Menurut Boyamin, penting bagi komisi antirasuah untuk mengusut hal ini. Sehingga siapapun yang ikut menerima aliran suap atau menikmati hasil praktik lancung yang dilakukan Abdul Gafur bisa menerima ganjaran.

"KPK prinsipnya harus melibatkan, mengaitkan semua dugaan korupsi kepada pihak-pihak yang juga nantinya dilacak ikut menikmati hasil korupsi atau lebih jauh lagi turut serta dalam dugaan itu membantu atau menerima hasil dari korupsi," tegasnya.

Tak hanya itu, pengusutan aliran uang suap ini juga penting. Tujuannya, agar masyarakat bisa memilih partai politik yang bebas dari praktik suap sebagai bentuk pemberian hukuman.

"Setidaknya rakyat, masyarakat jadi tahu bahwa partai itu menerima hasil uang dari korupsi dan bisa jadi rakyat nanti akan menghukum dalam bentuk tidak memilihnya dalam pemilu berikutnya," ungkap Boyamin.
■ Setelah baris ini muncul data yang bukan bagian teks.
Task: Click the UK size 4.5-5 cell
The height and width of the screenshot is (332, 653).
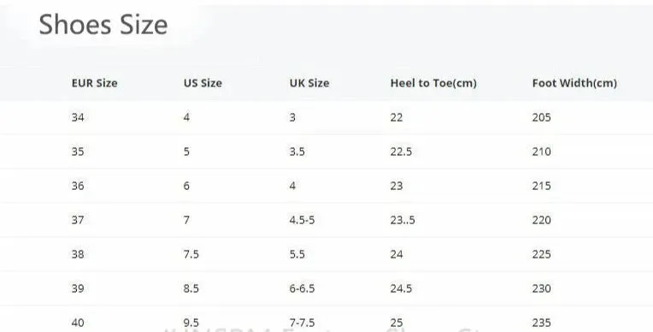Action: (x=303, y=220)
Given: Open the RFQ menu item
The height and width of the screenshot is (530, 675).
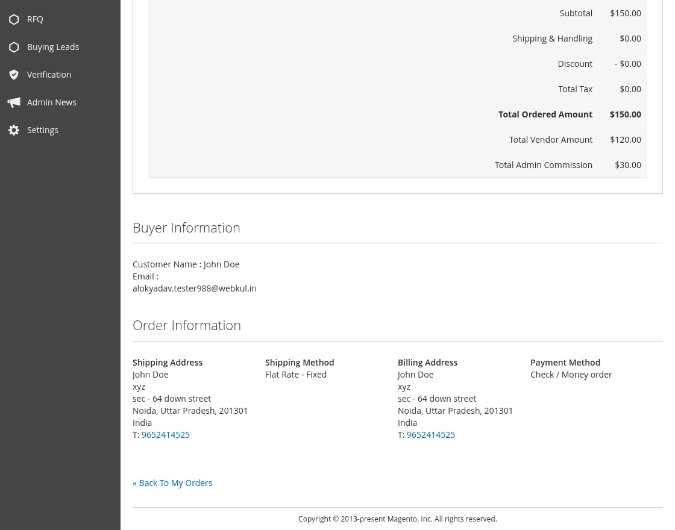Looking at the screenshot, I should coord(35,19).
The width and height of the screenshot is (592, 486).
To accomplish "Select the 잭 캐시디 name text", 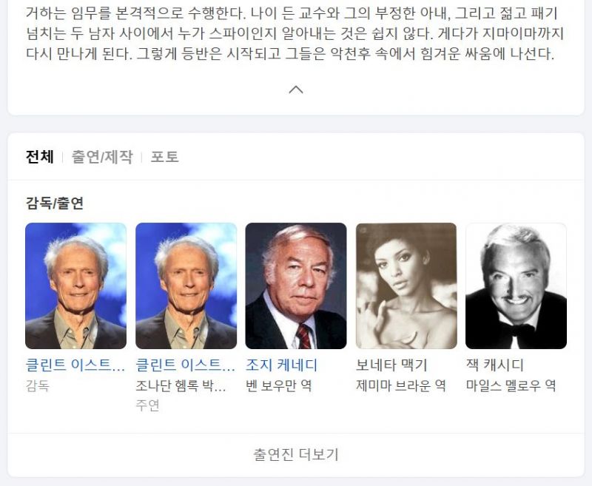I will (495, 365).
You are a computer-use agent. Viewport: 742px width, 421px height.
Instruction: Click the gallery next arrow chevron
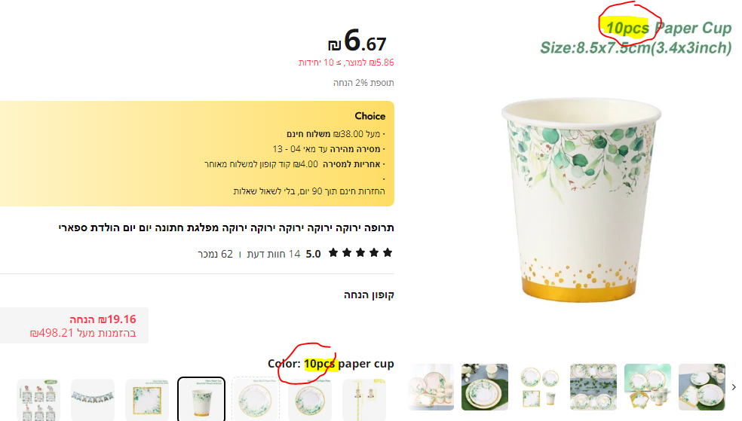point(734,387)
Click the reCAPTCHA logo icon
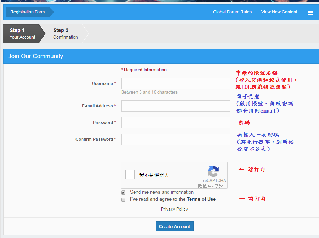Screen dimensions: 319x238 213,172
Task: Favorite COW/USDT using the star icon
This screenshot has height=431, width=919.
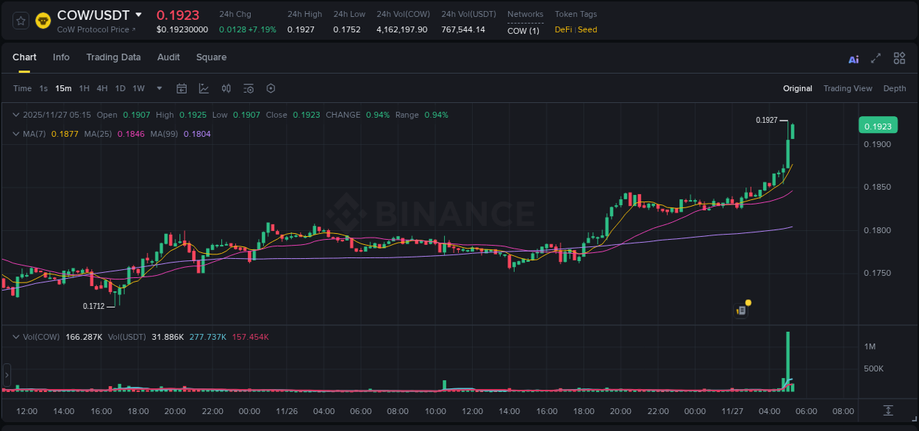Action: pos(20,20)
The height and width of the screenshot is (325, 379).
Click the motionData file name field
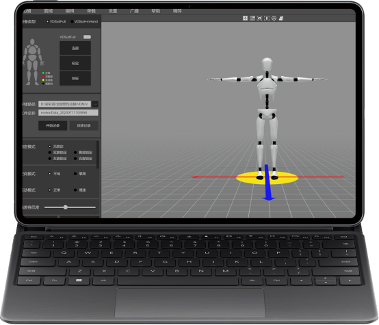point(68,113)
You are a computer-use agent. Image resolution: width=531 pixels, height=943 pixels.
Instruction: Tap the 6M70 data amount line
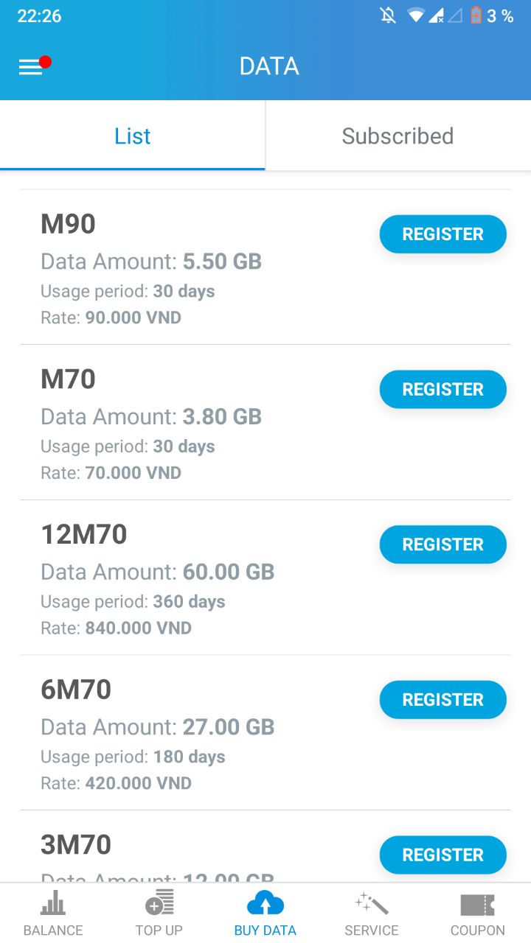(x=157, y=727)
Diberitakan sebelumnya, KPK saat ini tengah mengusut adanya dugaan aliran uang ke dalam kegiatan Musyawarah Daerah (Musda) ke-V Partai Demokrat.

Pengusutan ini dilakukan dengan memanggil sejumlah saksi seperti Deputi II Badan Pembinaan Organisasi Keanggotaan dan Kaderisasi (BPOKK) DPP Partai Demokrat Jemmy Setiawan pada Rabu, 30 Maret. Selain itu, penyidik juga menelisik dugaan ini dari tiga ketua DPC Partai Demokrat pada Kamis, 31 Maret lalu.

Adapun tiga Ketua DPC Partai Demokrat yang diperiksa adalah Ketua DPC Partai Demokrat Kutai Barat yang juga anggota DPRD Kabupaten Kutai Barat, Paul Vius; Ketua DPC Partai Demokrat Paser yang menjabat sebagai anggota DPRD Kabupaten Paser, Abdullah; dan Ketua DPC Partai Demokrat Mahakam Hulu, Kelawing Bayau.

Meski KPK menduga ada uang suap Abdul Gafur mengalir ke kegiatan itu, Jemmy Setiawan telah melakukan bantahan. Usai diperiksa, politikus Partai Demokrat itu menyebut tak ada uang suap dari Abdul Gafur yang mengalir ke acara tersebut.

"Enggak ada, enggak ada (aliran uang suap dari Abdul Gafur ke Musda ke-V Partai Demokrat Kalimantan Timur, red)," tegas Jemmy kepada wartawan di Gedung Merah Putih KPK, Kuningan Persada.

"Pemberian kemana," imbuhnya.

Sebagai informasi, KPK menetapkan Abdul Gafur bersama Plt Sekda Kabupaten Penajam Paser Utara Mulyadi; Kepala Dinas PU dan Tata Ruang Kabupaten Penajam Paser Utara Edi Hasmoro; Kepala Dinas Bidang Pendidikan, Pemuda, dan Olahraga Kabupaten Penajam Paser Utara Jusman; dan Bendahara Umum DPC Partai Demokrat Balikpapan, Nur Afifah Balqis sebagai penerima suap.

Sementara sebagai tersangka pemberi suap, KPK menetapkan seorang dari pihak swasta bernama Achmad Zudi. Keenam orang ini ditetapkan sebagai tersangka dugaan suap pengadaan barang dan jasa serta pemberian izin di Kabupaten Penajam Paser Utara.

Penetapan mereka diawali dari operasi tangkap tangan (OTT) yang digelar pada Rabu, 12 Januari di dua lokasi yaitu Jakarta dan Kalimantan Utara. Dari hasil penindakan tersebut, KPK turut menyita uang Rp1 miliar dan Rp447 juta di dalam rekening milik Balqis.